## Exercise 1
In the records, substitute "collapse arrow" for "collapse chevron" in the lines from the line with "Switch to the grouped" to the line with "I will 969,94.", and give those lines back with nothing else changed.

## Extracted text
The celebrated French explorer Samuel de Champlain visited the harbor of Piscataqua in July, 1605, and discovered the Isle of Shoals; he landed at what is now known as Ordiorne Point, which he called "Cape of the Islands,:" and made presents to some of the Indians who he found there.2 Champlain probably was the first white man who ever set foot upon New Hampshire soil as we have no evidence that Pring left his ship for the land.

The same year George Weymouth was dispatched by some English nobleman on an expedition of discovery. He visited the coast of Maine, where he enticed on board his ship five Indians whom he carried to England. Three of these Indians he gave to Sir Ferdinando Gorges then governor of Plymouth, who took them to his house and educated them for three years in order that he might acquire a better knowledge and a history of their native land.

In May, 1607, two ships sailed from Plymouth, England, with two of the Indians on board, acting as guides and interpreters, to plant a colony on the coast of Maine. The accounts that the Indians gave of the country, magnified by the flowery language of Gorges, had its effect upon the people of England.

The previous year through the influence of Gorges a charter was obtained from King James giving them "the continent of North America from 34th to 45th degree of north latitude, extending one hundred miles into the main-land and including all the islands of the sea within one hundred miles of the shore," and known as the "Plymouth Company."

This colony located at the mouth of the Kennebec River. The governor of the colony was George Popham and a section of the coast bears his name. Unfortunately no copy remains of this charter. It took precedence of all others. The colony failed, the governor died, and the colonists returned to England in 1608 in a ship of their own building, the first built upon this continent. The one important point to be particularly emphasized by this charter is that it gave to England a plea of title by occupation.3

There is no further record of any other explorer visiting New Hampshire shores until 1614, when Capt. John Smith examined the New England coast from the Penobscot River to Cape Cod. He visited the Piscataqua, described it as "a safe harbor and a rocky shore," and discovered the Isle of Shoals and named them "Smith's Isles." A small marble monument was erected upon one of the islands to commemorate the event. Captain Smith claims "to have brought New England to the subjection of Great Britain," and his claims seem just. He made a map of the country which he explored, presented the same to Prince Charles, and it was called "New England."

## Exercise 2
Answer these questions from the passage on early explorers of the New England coast:
(a) What did Champlain call the place where he landed?
(b) Where was the colony governed by George Popham located?
(c) What name did John Smith give the Isle of Shoals?

## Task material

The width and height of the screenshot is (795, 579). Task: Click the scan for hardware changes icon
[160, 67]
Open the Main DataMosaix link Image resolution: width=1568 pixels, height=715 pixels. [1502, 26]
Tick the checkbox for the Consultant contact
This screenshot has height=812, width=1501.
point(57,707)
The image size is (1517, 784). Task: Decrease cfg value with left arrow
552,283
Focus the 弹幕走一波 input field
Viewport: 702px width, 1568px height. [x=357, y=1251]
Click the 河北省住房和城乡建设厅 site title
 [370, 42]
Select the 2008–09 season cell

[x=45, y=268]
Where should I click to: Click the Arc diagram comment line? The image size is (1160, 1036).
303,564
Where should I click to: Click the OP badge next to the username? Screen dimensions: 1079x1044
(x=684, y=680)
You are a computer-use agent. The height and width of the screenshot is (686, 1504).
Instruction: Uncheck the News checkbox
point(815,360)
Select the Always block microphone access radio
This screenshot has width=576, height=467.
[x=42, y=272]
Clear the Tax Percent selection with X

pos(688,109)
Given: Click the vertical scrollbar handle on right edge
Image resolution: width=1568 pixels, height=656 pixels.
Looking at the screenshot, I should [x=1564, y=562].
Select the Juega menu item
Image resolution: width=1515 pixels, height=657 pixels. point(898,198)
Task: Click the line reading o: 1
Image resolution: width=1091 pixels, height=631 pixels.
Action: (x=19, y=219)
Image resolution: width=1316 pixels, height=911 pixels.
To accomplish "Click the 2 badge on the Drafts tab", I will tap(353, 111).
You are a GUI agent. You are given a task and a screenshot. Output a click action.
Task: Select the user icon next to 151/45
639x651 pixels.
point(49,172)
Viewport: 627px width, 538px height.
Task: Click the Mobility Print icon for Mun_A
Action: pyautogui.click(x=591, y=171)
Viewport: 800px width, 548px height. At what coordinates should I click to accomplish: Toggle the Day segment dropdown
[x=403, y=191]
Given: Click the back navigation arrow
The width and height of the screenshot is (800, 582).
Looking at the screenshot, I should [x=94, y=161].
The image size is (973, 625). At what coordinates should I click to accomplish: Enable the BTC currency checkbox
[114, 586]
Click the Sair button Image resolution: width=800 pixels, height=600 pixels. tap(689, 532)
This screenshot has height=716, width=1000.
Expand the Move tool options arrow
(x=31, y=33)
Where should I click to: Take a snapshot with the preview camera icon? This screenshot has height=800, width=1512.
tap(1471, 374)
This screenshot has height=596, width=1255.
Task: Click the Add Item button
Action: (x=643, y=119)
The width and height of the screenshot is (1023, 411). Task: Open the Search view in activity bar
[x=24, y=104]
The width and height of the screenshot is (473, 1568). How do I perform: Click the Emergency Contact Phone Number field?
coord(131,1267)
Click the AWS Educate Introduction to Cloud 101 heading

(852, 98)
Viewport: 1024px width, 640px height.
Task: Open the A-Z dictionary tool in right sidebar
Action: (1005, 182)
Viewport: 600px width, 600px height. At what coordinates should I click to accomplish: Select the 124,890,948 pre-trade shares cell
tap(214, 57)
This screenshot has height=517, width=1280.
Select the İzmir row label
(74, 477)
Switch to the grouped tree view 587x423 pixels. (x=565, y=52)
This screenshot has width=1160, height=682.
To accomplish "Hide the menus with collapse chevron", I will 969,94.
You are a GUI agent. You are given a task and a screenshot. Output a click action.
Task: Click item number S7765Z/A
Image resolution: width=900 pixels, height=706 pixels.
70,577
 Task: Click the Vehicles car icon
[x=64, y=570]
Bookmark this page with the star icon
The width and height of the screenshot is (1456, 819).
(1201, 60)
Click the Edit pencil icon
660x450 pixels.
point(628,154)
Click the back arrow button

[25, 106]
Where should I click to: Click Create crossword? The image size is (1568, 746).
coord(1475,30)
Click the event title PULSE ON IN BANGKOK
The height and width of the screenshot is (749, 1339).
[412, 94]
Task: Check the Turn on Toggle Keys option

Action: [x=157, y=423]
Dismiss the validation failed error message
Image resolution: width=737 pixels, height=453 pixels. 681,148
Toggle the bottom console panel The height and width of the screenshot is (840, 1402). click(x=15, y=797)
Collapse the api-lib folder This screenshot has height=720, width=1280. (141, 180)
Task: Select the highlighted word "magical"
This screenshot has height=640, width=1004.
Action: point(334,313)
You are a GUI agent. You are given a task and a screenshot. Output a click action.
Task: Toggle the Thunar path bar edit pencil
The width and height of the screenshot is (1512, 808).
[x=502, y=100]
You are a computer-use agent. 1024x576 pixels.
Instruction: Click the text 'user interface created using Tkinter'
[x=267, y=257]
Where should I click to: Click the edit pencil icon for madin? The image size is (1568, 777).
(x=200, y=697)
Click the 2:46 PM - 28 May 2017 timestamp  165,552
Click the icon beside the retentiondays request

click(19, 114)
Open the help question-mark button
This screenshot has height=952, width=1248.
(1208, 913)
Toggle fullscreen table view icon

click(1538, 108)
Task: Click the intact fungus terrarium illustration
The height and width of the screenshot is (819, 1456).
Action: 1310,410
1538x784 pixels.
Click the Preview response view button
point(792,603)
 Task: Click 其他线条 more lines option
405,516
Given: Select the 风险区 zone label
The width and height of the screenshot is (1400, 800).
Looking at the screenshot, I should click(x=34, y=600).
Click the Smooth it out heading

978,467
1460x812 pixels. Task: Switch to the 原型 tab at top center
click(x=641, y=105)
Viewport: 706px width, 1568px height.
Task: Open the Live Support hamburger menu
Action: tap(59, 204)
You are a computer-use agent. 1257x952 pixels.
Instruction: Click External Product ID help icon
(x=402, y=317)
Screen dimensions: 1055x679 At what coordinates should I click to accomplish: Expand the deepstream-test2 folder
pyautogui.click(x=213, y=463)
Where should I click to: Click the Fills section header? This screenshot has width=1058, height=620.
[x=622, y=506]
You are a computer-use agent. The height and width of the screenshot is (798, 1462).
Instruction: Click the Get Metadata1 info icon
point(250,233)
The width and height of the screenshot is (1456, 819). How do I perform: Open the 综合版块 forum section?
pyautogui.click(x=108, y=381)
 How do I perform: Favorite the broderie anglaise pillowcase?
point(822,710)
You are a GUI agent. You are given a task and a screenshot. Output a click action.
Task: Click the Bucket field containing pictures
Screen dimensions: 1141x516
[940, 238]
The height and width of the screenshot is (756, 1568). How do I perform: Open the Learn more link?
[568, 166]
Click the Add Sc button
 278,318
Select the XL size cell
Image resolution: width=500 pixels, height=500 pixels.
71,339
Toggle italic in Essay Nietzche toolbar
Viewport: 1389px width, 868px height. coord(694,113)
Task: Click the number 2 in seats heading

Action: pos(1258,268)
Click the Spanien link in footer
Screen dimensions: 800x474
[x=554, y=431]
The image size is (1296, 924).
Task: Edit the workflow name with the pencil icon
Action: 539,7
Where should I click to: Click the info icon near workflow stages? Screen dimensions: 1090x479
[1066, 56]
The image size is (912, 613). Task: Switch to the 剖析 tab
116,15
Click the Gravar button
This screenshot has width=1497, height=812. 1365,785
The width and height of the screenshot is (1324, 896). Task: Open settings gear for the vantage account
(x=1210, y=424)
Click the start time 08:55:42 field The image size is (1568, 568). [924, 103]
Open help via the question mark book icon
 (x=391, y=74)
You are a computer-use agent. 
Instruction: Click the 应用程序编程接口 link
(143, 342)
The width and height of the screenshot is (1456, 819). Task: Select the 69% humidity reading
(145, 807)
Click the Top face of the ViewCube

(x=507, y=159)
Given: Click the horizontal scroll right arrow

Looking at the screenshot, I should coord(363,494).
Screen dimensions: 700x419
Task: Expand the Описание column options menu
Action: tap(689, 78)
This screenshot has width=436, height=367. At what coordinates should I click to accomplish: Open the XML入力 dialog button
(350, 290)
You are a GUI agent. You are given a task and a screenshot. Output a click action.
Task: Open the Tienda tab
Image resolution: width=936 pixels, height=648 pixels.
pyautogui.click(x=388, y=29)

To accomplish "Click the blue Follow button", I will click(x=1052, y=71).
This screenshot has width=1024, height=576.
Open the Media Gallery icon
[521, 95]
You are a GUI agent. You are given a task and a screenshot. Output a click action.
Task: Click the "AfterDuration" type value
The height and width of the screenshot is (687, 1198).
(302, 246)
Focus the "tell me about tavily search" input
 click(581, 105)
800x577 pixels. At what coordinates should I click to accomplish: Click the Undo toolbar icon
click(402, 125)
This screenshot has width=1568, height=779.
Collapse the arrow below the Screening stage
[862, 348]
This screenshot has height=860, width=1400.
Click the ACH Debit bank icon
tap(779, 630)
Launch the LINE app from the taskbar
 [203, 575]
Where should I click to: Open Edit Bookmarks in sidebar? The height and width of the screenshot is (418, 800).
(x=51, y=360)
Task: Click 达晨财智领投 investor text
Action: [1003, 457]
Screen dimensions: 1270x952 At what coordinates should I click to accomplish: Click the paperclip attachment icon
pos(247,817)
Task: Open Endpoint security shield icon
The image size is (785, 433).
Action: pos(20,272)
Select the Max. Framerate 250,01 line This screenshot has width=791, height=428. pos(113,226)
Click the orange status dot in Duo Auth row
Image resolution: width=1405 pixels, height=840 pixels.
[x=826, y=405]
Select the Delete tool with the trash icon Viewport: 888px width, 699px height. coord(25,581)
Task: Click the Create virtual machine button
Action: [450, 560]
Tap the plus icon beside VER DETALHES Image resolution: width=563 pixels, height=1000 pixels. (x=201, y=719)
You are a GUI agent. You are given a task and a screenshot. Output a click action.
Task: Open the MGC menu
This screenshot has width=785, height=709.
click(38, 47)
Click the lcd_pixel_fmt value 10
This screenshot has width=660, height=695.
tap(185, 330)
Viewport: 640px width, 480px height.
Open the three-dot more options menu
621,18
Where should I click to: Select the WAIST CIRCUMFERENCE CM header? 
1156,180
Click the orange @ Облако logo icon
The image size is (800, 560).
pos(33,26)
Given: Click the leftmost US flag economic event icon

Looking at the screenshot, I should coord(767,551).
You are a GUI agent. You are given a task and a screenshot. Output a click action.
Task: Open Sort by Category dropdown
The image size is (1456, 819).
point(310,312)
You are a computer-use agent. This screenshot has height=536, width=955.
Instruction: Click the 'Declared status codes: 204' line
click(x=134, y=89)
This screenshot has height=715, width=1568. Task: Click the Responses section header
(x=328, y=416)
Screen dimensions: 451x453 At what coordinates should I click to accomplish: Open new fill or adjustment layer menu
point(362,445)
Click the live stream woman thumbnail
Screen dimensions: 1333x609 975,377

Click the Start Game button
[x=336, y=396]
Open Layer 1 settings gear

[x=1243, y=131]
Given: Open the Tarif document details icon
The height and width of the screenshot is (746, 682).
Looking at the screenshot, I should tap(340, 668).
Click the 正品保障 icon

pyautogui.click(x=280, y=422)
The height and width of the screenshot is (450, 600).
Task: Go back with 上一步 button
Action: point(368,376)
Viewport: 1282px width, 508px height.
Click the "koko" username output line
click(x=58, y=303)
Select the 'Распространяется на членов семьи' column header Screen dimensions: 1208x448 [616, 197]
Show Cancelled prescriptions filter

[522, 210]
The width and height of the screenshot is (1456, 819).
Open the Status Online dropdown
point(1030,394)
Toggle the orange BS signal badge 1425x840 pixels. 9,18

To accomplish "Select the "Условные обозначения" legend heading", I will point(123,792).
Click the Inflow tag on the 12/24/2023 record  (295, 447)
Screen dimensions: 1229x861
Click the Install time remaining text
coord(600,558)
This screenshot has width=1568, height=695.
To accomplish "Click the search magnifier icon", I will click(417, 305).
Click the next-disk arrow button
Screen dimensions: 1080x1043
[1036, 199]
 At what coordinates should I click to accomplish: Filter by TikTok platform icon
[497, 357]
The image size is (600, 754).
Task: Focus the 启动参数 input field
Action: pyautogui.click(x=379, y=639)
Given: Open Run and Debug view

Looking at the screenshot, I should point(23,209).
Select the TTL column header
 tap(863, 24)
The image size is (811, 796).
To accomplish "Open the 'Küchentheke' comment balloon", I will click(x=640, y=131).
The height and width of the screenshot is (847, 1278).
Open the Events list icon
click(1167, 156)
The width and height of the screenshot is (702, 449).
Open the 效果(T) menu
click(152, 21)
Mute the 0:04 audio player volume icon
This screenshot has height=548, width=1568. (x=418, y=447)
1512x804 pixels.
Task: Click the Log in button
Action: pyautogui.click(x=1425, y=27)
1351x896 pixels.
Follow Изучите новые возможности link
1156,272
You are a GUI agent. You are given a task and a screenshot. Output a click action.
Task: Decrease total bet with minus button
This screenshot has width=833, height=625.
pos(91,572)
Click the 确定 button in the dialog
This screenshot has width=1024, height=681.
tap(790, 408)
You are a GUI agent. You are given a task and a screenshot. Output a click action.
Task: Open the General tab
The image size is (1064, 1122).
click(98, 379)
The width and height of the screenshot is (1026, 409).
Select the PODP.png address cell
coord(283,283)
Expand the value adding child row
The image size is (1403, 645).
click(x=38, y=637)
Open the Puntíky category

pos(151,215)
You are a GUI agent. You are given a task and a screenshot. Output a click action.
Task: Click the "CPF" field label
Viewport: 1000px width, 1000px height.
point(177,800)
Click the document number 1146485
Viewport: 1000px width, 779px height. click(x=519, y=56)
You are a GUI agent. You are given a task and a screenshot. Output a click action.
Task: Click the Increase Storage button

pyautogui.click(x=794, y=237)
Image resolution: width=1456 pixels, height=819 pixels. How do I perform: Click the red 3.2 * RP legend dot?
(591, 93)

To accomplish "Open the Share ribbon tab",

## Full answer 1
Switch to the grouped tree view 587x423 pixels. (x=565, y=52)
This screenshot has width=1160, height=682.
To accomplish "Hide the menus with collapse arrow", I will 969,94.

## Full answer 2
(a) "Cape of the Islands"
(b) At the mouth of the Kennebec River
(c) "Smith's Isles"